_Required work_: When you reach the line with "Image resolution: width=1200", transcribe it and each line after it through the last one below, exactly. Pictures stay out.

[Stored data entries]
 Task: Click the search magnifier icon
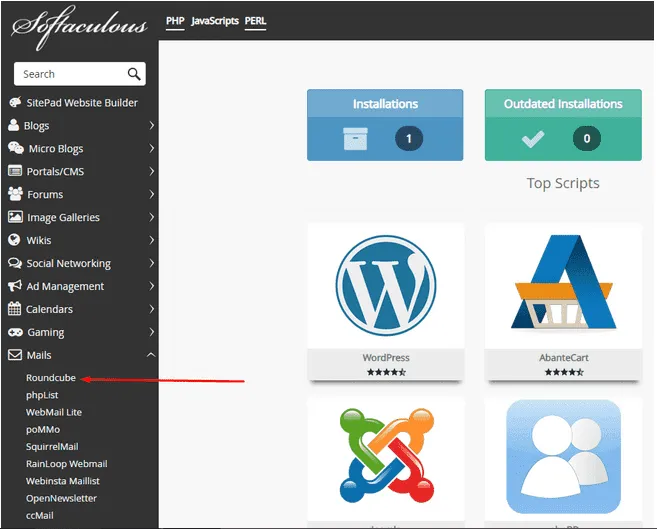coord(134,74)
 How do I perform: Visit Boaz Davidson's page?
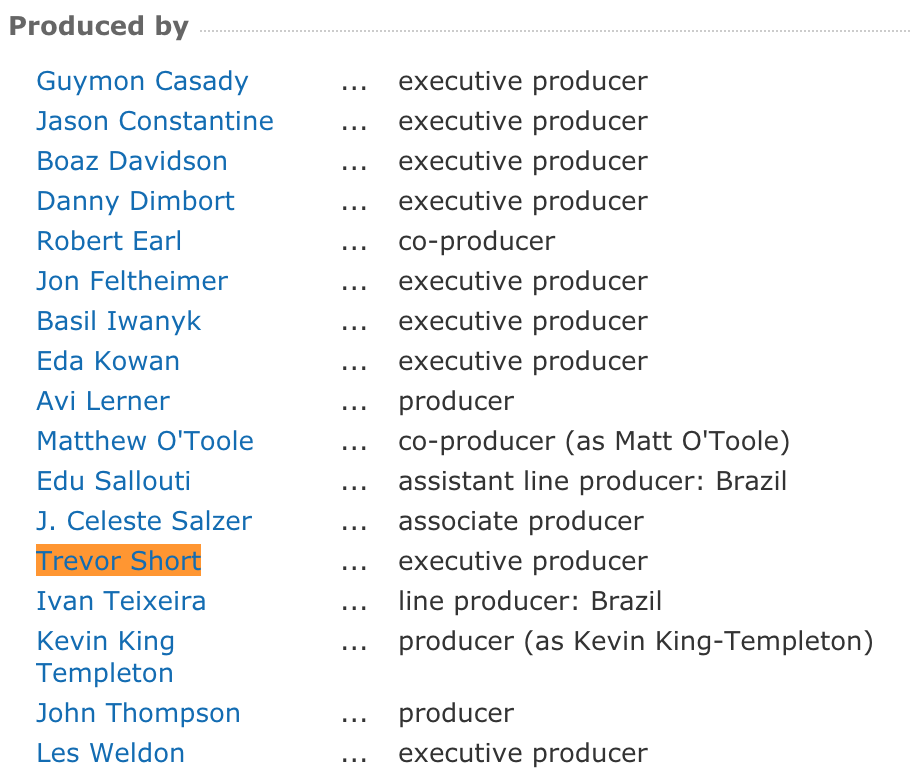coord(132,161)
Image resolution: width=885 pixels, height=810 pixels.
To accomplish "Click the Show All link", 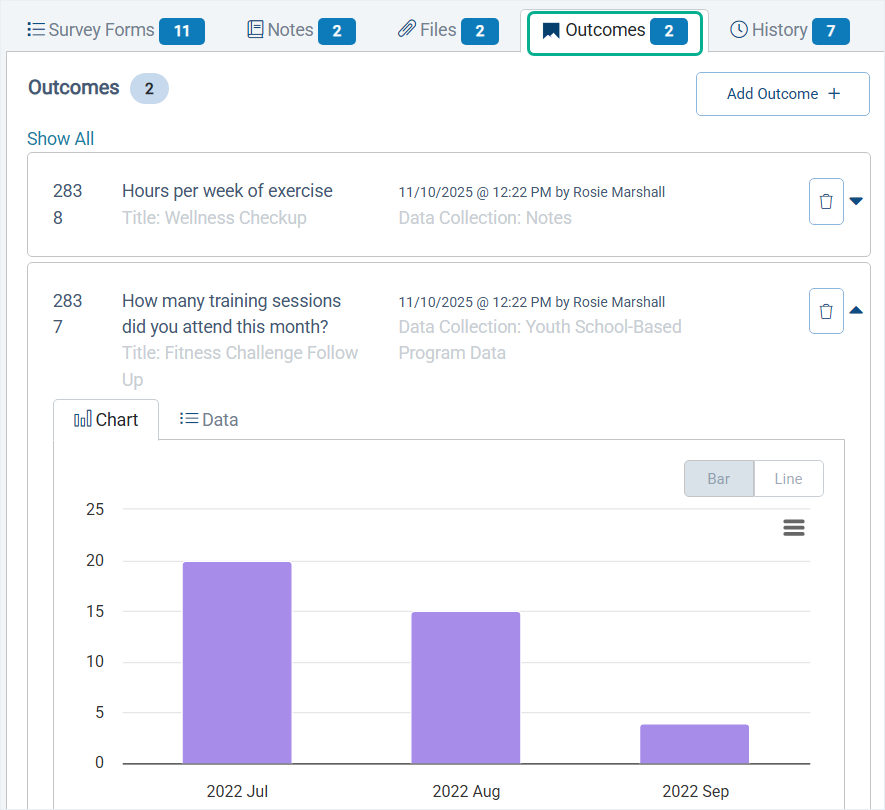I will pos(61,139).
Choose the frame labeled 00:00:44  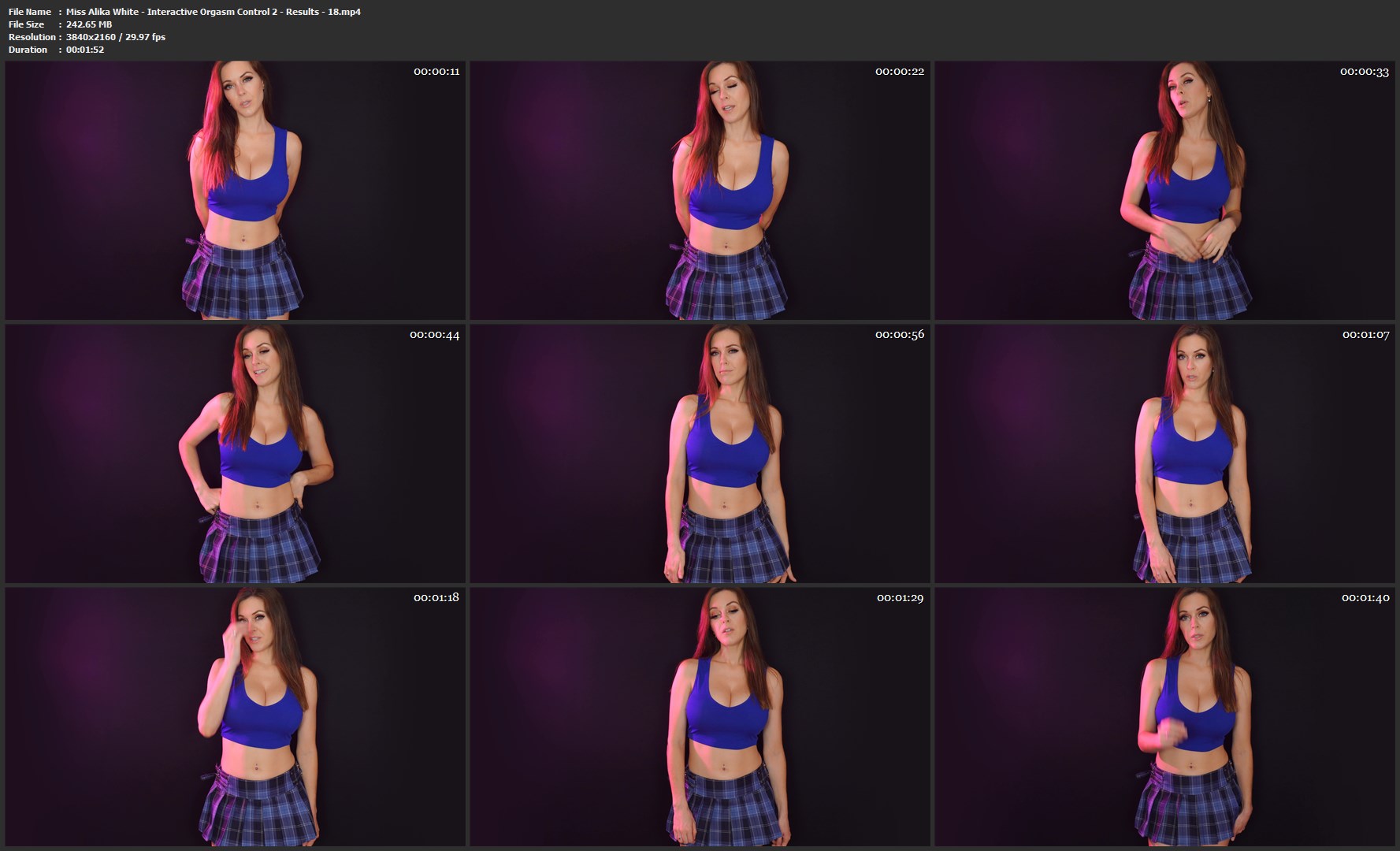tap(235, 453)
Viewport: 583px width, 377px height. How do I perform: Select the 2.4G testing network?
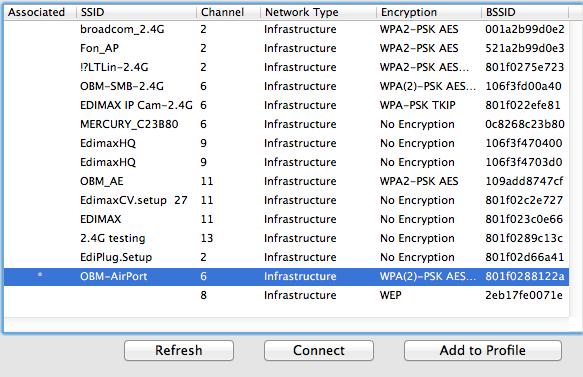pyautogui.click(x=286, y=238)
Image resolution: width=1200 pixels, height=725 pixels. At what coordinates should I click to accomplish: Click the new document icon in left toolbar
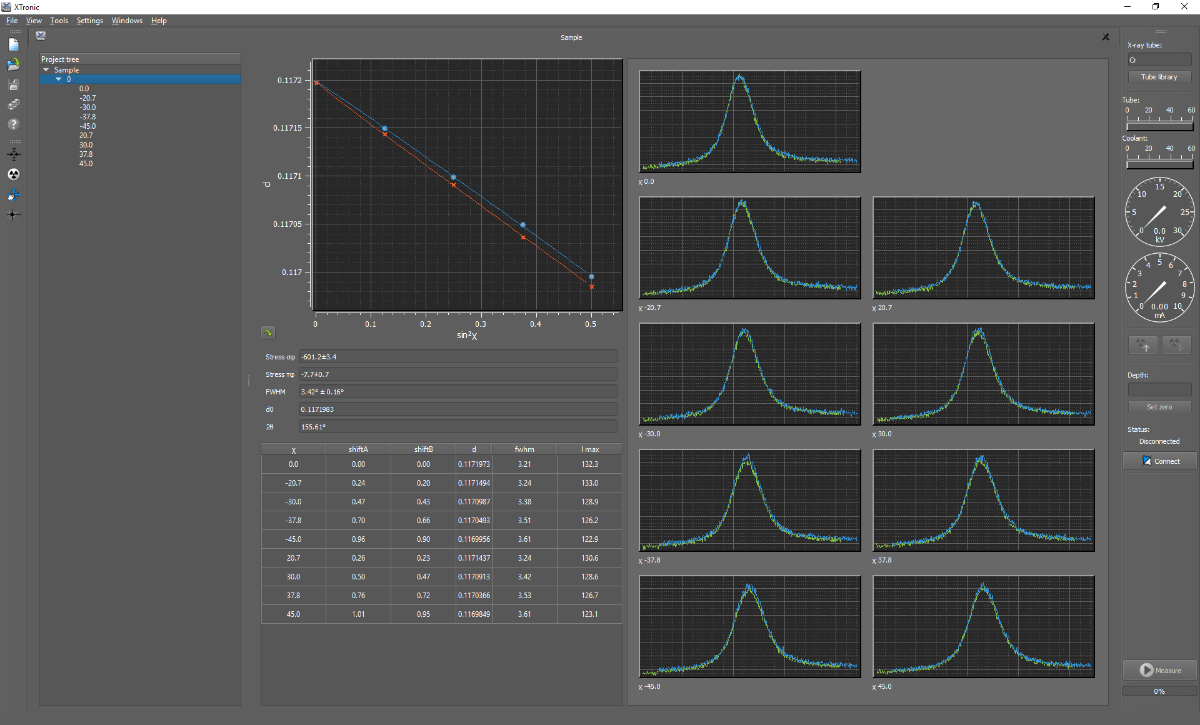point(14,44)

_Exercise result_:
Image resolution: width=1200 pixels, height=725 pixels. At what coordinates should I click to accomplish: Click the new document icon in left toolbar
point(14,44)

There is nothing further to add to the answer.